There is nothing improper in the use of a mass appraisal process where the appraisal is based on one or all of the three recognized methods of valuation, i.e., cost, comparable sales and income. In Nolan v. City of Milford, 92 Conn.App. 607, 886 A.2d 493 (2005), the plaintiff property owner objected to the assessor's reliance on the mass appraisal for valuing property for assessment purposes claiming that the mass appraisal process was unreliable. In rejecting this argument, the court noted that the admission of an appraisal report implicates the trial court's discretion to admit evidence and determine what weight to give to such evidence. See id., 610-11.
In the present case, the assessor used the modified cost approach taking into consideration the actual cost of the assets and the depreciation value. This process implicates the cost approach which is universally accepted as a reliable method of valuation. See Abington, LLC v. Avon, 101 Conn.App. 709, 711-12 n. 4, 922 A.2d 1148 (2007).

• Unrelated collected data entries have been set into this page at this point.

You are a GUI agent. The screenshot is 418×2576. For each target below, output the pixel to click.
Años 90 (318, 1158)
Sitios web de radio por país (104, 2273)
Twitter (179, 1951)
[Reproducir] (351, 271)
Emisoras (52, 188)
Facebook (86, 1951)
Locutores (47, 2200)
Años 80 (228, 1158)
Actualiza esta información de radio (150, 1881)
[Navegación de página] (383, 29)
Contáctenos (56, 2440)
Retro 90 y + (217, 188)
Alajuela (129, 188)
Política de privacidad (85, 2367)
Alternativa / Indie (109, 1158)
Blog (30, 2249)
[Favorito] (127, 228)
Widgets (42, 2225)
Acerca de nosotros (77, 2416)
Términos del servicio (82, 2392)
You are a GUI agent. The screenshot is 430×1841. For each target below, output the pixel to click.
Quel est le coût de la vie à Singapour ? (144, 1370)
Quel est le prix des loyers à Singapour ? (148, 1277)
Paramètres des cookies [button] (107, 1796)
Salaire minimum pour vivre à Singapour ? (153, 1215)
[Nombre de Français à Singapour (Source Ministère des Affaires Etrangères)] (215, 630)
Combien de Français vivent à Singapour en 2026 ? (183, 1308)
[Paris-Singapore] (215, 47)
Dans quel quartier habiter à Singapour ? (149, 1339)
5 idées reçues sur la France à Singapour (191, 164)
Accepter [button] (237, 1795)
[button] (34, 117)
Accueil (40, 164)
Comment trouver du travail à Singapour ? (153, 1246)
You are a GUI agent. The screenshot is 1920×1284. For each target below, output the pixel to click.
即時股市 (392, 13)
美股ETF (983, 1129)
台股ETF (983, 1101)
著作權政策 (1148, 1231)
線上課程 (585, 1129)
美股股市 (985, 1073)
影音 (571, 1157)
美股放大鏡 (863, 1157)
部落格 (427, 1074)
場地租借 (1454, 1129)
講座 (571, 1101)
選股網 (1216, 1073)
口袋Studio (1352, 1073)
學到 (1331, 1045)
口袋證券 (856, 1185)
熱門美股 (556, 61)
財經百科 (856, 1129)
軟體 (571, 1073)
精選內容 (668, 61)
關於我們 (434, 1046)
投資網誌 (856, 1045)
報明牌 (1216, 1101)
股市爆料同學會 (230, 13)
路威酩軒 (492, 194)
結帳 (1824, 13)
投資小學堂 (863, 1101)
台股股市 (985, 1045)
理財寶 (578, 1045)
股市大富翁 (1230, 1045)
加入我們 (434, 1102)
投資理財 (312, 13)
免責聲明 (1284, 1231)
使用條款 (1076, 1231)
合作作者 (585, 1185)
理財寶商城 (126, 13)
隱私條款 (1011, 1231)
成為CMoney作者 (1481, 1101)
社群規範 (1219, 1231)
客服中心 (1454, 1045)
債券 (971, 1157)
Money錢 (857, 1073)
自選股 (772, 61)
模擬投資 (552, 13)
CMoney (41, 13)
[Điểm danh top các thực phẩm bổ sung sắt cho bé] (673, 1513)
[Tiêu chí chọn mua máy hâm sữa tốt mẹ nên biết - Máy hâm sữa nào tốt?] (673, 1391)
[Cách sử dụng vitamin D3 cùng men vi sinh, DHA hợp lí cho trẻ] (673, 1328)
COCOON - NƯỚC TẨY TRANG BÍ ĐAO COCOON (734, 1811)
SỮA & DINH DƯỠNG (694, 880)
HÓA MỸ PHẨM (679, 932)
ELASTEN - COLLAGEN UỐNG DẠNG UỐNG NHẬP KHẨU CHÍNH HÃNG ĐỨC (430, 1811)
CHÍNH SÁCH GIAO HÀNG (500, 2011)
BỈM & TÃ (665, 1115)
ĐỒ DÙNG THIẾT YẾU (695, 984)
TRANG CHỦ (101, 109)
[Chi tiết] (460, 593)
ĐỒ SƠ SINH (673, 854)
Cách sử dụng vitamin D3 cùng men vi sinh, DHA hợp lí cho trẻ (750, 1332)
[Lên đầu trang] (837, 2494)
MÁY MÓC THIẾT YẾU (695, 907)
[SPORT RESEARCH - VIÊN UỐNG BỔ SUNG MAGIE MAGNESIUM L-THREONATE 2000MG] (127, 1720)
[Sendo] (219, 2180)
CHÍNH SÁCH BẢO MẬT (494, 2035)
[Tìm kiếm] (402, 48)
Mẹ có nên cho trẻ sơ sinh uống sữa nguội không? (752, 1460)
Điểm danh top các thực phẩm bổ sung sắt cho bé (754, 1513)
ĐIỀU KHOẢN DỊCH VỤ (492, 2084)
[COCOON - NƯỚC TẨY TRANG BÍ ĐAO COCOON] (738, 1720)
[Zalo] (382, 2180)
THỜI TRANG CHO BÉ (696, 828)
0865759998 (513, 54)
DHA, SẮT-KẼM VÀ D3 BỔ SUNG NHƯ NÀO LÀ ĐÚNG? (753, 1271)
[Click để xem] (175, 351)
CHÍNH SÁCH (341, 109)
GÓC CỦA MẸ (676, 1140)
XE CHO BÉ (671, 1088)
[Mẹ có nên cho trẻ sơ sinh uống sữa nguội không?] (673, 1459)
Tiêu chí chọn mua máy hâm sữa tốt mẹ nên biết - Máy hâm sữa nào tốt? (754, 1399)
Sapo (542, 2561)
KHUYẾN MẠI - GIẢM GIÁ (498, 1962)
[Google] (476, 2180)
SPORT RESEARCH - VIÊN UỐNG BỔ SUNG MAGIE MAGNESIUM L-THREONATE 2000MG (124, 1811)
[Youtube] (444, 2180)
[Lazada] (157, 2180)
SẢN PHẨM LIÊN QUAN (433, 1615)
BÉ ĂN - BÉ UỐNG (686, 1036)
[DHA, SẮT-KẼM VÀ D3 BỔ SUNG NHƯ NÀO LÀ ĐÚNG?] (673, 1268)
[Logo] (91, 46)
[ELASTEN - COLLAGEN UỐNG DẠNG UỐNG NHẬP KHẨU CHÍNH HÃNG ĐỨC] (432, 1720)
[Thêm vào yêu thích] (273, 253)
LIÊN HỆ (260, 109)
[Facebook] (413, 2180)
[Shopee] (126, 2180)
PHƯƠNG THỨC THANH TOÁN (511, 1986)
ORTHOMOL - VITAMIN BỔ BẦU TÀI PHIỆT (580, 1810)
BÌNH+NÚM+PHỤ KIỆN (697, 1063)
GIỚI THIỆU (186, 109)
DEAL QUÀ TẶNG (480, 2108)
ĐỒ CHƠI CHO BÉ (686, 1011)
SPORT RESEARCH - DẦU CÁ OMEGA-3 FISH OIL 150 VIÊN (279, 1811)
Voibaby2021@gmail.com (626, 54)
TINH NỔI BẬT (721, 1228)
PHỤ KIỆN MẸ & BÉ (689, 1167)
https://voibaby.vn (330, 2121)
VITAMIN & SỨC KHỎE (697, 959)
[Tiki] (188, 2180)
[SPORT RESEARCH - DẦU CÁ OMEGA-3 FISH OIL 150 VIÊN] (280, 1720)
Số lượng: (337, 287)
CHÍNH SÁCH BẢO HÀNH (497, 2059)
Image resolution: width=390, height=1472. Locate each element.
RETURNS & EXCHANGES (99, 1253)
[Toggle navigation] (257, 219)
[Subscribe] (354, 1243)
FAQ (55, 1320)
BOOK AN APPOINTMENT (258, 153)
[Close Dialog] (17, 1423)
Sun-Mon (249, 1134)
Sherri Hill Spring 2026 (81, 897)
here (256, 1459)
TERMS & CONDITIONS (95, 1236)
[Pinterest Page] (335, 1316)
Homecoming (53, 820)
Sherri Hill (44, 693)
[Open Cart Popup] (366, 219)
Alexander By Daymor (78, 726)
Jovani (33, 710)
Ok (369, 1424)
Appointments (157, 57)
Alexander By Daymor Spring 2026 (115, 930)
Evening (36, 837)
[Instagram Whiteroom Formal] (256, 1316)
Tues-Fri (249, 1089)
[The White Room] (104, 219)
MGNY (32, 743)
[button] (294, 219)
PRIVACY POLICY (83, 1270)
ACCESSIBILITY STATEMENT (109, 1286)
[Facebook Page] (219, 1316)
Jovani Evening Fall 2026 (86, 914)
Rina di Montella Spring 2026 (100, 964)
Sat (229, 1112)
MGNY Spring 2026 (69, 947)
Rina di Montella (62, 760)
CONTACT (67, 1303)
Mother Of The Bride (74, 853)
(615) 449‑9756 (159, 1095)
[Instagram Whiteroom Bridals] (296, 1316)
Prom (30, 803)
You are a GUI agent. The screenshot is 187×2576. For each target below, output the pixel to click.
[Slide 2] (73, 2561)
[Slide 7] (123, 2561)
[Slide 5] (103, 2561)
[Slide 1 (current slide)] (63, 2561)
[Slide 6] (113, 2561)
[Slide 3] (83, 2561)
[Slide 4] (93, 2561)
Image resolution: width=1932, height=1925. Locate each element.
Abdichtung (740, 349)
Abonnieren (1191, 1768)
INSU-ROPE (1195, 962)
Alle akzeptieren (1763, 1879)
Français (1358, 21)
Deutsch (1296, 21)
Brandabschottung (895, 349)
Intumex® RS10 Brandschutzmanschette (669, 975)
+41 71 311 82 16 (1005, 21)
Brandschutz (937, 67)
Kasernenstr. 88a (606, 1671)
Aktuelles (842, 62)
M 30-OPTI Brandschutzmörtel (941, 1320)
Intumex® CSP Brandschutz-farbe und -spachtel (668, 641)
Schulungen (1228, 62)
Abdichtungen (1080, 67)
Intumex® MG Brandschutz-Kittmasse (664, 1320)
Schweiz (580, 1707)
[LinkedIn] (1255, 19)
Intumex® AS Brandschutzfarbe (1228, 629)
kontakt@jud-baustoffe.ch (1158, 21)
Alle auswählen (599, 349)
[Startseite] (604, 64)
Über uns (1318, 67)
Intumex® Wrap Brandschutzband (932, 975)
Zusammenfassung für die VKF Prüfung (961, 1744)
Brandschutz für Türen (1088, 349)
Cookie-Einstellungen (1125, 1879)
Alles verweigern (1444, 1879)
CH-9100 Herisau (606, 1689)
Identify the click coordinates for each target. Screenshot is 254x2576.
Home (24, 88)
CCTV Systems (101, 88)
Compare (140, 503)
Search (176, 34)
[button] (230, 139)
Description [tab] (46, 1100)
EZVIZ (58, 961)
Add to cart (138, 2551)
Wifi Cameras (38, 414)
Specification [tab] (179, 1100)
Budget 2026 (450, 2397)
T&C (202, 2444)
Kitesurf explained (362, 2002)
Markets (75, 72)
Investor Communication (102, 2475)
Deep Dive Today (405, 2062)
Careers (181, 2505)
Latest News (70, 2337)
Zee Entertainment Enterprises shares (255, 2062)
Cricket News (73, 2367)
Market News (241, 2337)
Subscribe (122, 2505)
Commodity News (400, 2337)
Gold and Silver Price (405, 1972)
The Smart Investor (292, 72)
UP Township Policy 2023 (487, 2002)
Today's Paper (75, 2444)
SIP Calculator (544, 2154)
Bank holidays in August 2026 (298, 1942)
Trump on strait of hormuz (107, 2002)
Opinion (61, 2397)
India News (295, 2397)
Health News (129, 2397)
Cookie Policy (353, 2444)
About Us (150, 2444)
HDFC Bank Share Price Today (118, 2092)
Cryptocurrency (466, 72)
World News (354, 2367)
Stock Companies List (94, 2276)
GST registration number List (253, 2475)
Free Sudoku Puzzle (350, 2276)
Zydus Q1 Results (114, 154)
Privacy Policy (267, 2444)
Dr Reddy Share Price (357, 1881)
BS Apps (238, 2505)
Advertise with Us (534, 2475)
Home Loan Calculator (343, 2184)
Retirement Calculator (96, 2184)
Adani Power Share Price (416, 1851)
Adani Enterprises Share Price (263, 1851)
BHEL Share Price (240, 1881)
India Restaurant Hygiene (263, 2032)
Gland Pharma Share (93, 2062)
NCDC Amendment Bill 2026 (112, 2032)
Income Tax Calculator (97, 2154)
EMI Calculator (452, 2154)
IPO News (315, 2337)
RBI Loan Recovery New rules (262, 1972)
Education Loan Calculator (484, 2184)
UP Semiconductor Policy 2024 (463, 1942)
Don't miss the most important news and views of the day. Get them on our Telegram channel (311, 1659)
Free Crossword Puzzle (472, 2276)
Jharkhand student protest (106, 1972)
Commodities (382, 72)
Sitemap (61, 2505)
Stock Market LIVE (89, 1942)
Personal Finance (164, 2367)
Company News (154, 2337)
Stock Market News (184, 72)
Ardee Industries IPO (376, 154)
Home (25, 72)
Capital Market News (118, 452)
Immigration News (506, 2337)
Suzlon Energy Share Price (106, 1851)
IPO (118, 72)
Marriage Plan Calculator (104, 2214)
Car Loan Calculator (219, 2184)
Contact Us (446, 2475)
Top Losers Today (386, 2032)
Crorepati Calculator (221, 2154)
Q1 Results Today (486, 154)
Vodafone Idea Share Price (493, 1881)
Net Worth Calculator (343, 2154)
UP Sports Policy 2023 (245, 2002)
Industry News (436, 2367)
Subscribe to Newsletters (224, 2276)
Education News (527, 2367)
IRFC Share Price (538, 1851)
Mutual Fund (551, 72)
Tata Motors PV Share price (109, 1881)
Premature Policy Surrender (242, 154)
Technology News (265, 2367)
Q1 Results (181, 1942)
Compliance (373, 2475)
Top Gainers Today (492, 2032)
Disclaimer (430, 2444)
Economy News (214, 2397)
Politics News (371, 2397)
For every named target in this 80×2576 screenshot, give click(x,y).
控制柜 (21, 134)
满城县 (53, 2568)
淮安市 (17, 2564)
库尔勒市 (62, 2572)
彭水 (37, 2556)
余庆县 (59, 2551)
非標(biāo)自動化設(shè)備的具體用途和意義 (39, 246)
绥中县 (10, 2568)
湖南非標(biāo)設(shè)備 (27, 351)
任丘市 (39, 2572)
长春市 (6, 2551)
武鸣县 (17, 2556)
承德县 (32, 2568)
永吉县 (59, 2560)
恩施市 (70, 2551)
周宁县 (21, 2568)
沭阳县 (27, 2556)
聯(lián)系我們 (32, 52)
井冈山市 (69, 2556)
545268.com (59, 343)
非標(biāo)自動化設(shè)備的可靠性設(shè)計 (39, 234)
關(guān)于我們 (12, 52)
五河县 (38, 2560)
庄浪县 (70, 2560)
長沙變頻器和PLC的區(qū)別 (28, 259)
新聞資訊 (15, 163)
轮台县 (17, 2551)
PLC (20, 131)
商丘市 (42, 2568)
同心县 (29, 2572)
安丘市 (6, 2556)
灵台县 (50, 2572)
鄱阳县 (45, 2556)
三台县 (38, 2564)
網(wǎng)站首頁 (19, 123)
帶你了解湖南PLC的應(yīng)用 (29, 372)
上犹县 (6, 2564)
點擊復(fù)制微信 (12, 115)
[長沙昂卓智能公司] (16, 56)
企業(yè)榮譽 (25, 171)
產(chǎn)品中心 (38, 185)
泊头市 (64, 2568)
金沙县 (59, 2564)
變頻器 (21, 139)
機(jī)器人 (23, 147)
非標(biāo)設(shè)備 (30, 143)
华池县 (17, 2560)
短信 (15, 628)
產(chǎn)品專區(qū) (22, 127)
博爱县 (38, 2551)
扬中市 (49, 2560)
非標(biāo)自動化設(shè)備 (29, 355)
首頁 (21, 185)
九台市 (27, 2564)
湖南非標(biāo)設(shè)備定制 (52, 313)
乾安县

J.C. Penney's failure to file a declaration with sufficient facts upon which the assessor could base his determination of value requires the assessor to act upon the best information available to him, and under these circumstances, the plaintiff cannot complain. See Xerox Corp. v. Board of Tax Review, supra, 240 Conn. 205.
Accordingly, judgment may enter in favor of the defendant, dismissing this appeal, without costs to either party.